RACK OF LAMB WITH A HERB CRUST
2 French trimmed racks of lamb
100g white bread
2 tbsp freshly chopped flat leaf parsley
2 tbsp freshly chopped mint
1 tbsp freshly chopped thyme
1 tbsp freshly chopped rosemary
4 tbsp vegetable oil Sea salt and freshly ground black pepper
2 tbsp Dijon mustard
Preheat the oven to 220C/Gas 7.
To prepare the herb crust, break the bread into large pieces and place in a food processor or blender until the mixture resembles fine crumbs.
Mix the chopped herbs with the breadcrumbs and season.
Place the racks of lamb, fat side up, on a chopping board, and generously brush the mustard over the racks, to give a good coating.
Press the herb mixture over mustard to form a good even crust.
Stand the racks in a medium-sized roasting tin, interlocking the exposed bones in a crisscross fashion.
Cover the bones with foil to prevent them burning.
Roast for 20-25 minutes, depending on how you prefer your lamb to be cooked.

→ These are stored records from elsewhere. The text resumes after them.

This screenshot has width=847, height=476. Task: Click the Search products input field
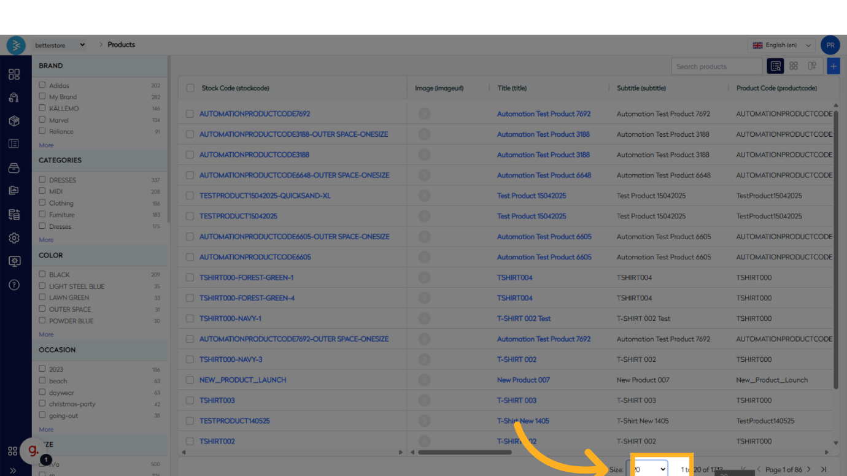pyautogui.click(x=716, y=66)
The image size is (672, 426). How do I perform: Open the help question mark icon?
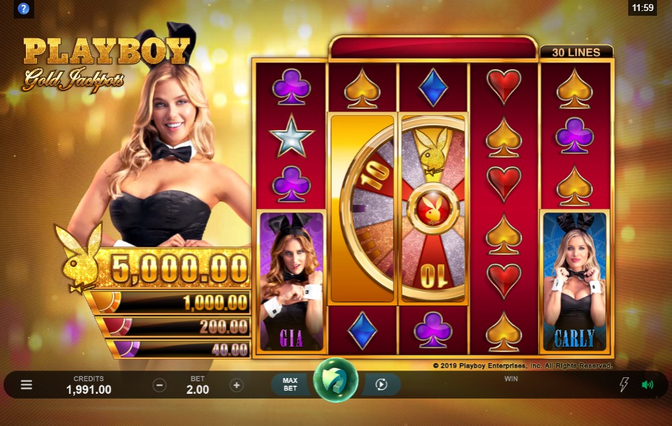(23, 8)
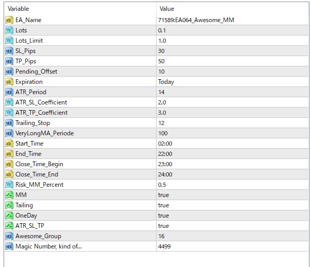Screen dimensions: 310x267
Task: Click the integer icon next to Awesome_Group
Action: 9,236
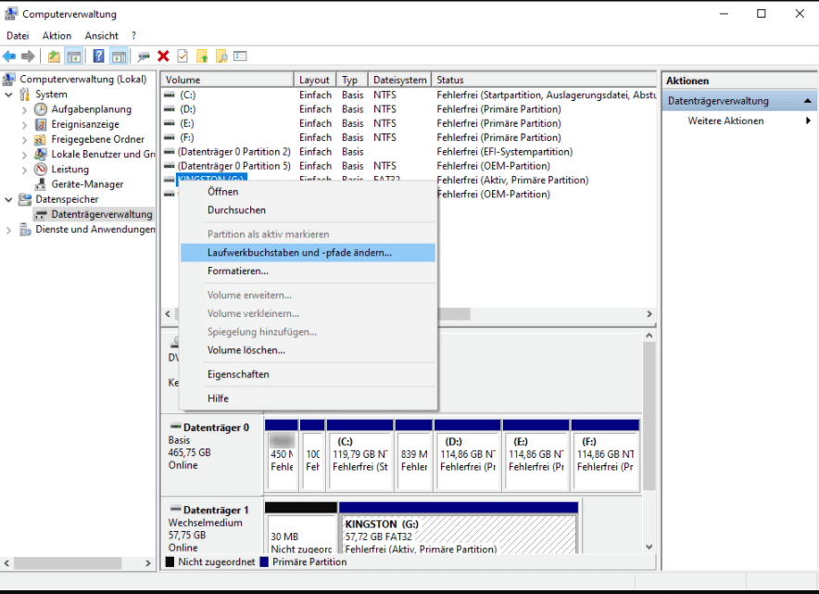
Task: Click the blue question mark help icon
Action: point(98,56)
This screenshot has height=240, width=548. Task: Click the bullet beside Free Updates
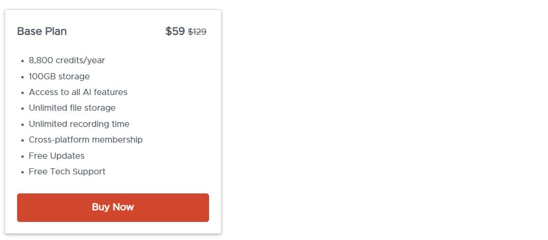pyautogui.click(x=22, y=156)
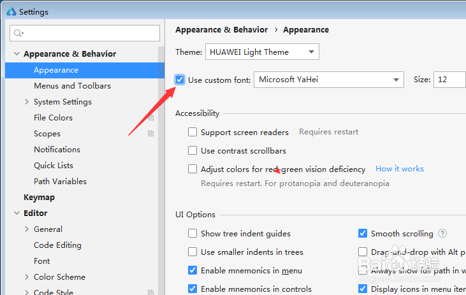Image resolution: width=466 pixels, height=295 pixels.
Task: Click the search magnifier icon in settings
Action: (18, 33)
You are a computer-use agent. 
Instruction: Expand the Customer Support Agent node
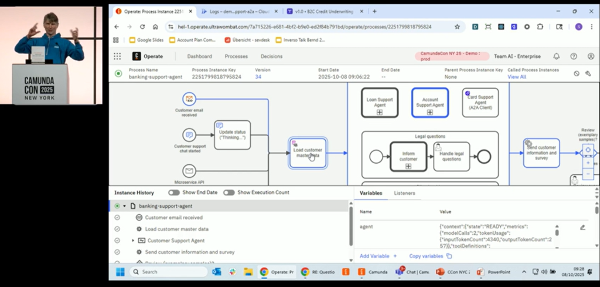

Slice each rack in half or cut into individual chops.
Serve with fresh minted garden peas and delicious earthy new season Jersey Royal potatoes tossed in butter
MOROCCAN LAMB TAGINE WITH CORIANDER COUSCOUS
This is a wonderfully spiced dish that works really well with this delicious local lamb from the Yorkshire Wolds. The great combination of spices gives this Moroccan classic a warming taste, without the intense heat of a curry. The quantity of spice I have used is just a guide, like most cooks I tend not to measure, so you might enjoy playing about with the amounts of spices to suit your own taste. The tagine is a great dish for any occasion - perfect for family or friends - it is very well behaved and tastes even better if you leave it in the fridge and reheat it the following day. The spices have a thickening effect too, so the result is a fabulous dish that you will hopefully want to make again and again.
MOROCCAN LAMB TAGINE
1 kg lean lamb - trimmed and cubed, use leg or shoulder- the shoulder meat will not break up as much
1 tsp chilli powder
1 level tablespoon paprika pepper
2 good tsp turmeric
2 tsp ground cinnamon
1 level tablespoon ground ginger
1 tsp black pepper Salt
2 cloves garlic, crushed
2 large onions, diced
125g ready to eat apricots, chopped
2 tbsp seedless raisins
3 tbsp flaked almonds
2 x 400g cans chopped tomatoes
150mls vegetable stock, plus extra to top if necessary
1 tbsp runny honey
Zest and juice of one orange
Bunch of fresh coriander to garnish
Mix all the spices together including the salt and pepper, and then toss the cubes of lamb in the spice mix.
The lamb needs to be totally coated with the spice mix - so don't be nervous about sprinkling in a little extra spice.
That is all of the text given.